▶ [Stated task]: Copy out the records below word for word, leaving out the pictures.
-- Begin Extracted data --
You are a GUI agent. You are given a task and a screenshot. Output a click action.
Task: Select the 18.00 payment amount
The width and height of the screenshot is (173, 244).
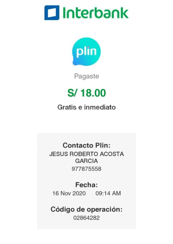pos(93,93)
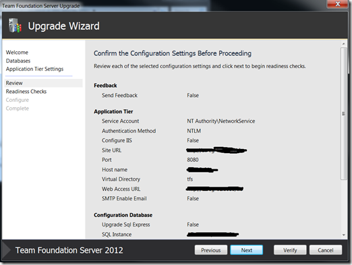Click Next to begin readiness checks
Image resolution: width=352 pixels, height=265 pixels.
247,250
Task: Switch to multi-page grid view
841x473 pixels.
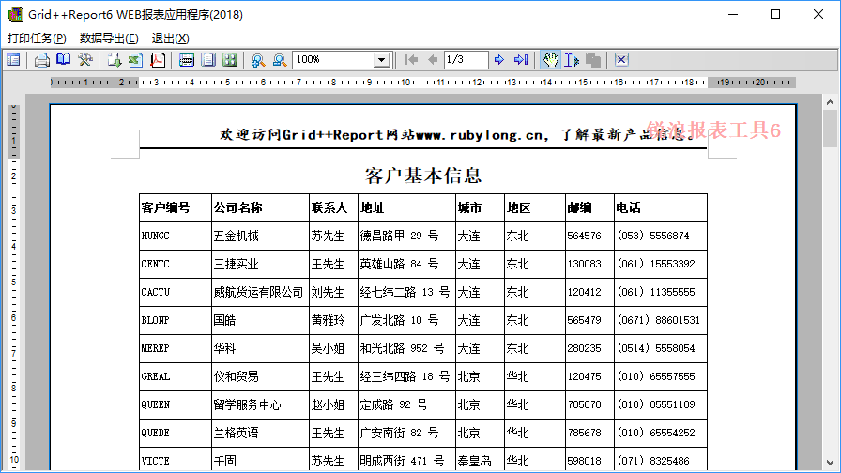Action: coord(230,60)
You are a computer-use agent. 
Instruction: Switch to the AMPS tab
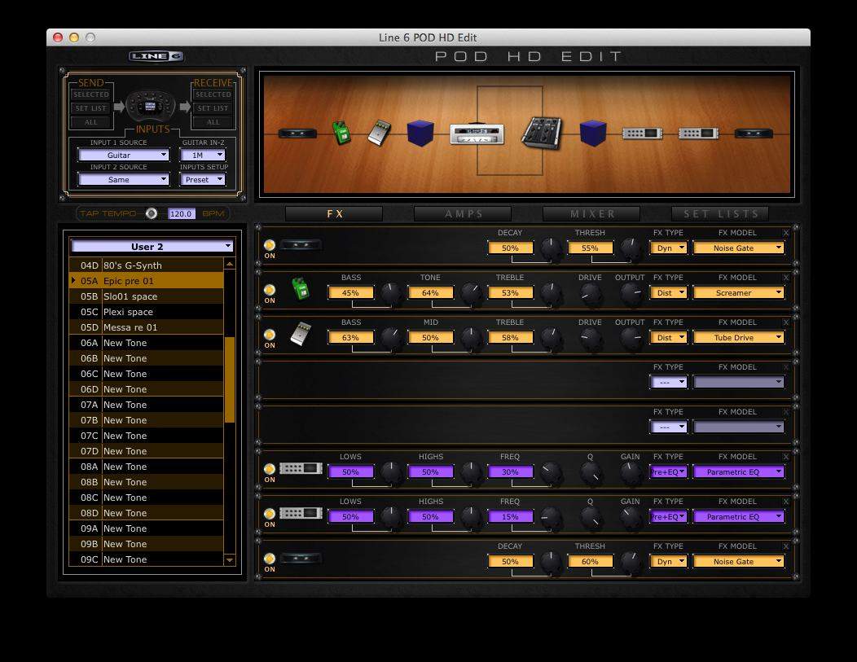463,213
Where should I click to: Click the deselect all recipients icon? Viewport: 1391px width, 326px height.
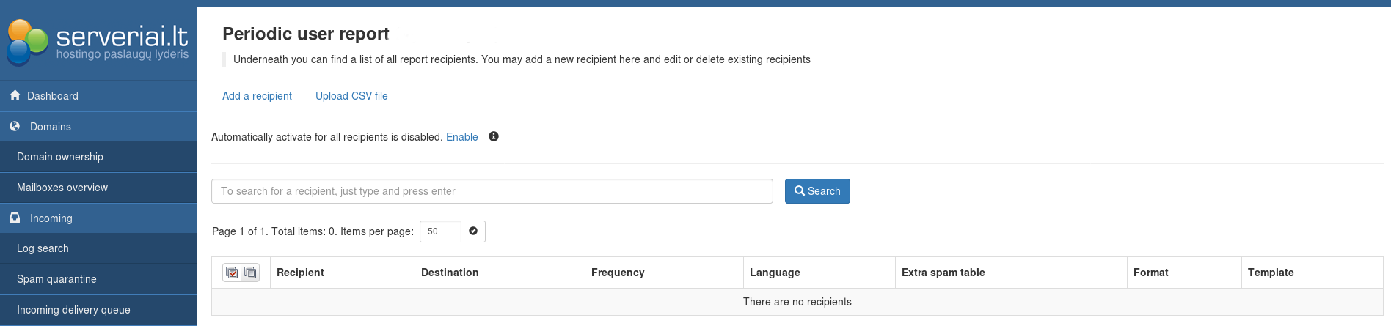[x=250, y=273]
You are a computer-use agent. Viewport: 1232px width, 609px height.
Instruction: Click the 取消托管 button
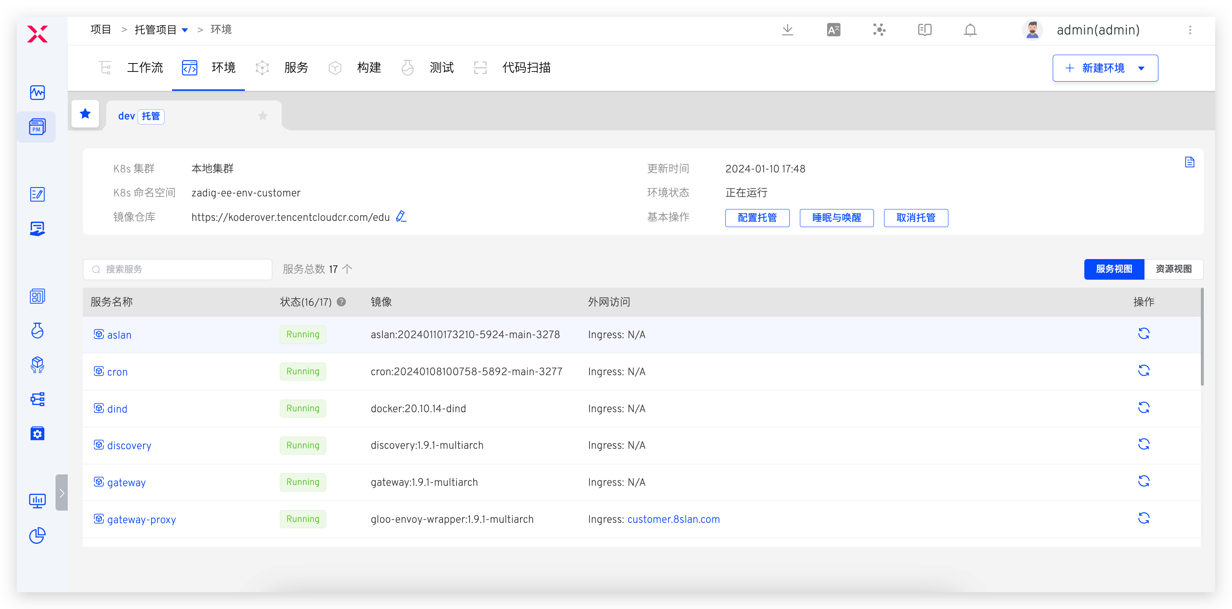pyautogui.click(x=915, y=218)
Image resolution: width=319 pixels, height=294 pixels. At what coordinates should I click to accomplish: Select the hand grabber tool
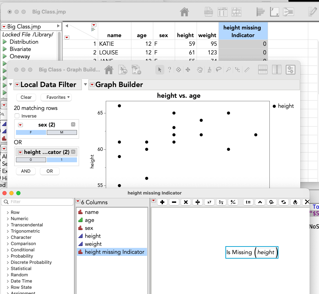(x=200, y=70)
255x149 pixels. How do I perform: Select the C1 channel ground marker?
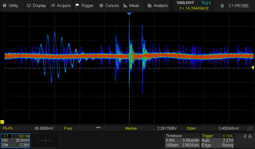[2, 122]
-- End Extracted data --
▶ [Exercise result]:
You are a GUI agent. You are given a task and a screenshot. Output a click action.
Task: Select the 18.00 payment amount
The width and height of the screenshot is (173, 244).
pos(93,93)
Click Next to begin readiness checks
Image resolution: width=352 pixels, height=265 pixels.
247,250
Task: Switch to multi-page grid view
841x473 pixels.
Action: coord(230,60)
You are a computer-use agent. 
Instruction: Switch to the AMPS tab
463,213
Where should I click to: Click the deselect all recipients icon? Viewport: 1391px width, 326px height.
[x=250, y=273]
You are a computer-use agent. Viewport: 1232px width, 609px height.
Instruction: Click the 取消托管 button
pyautogui.click(x=915, y=218)
Image resolution: width=319 pixels, height=294 pixels. At what coordinates should I click to accomplish: Select the hand grabber tool
(x=200, y=70)
255x149 pixels. How do I perform: Select the C1 channel ground marker?
[2, 122]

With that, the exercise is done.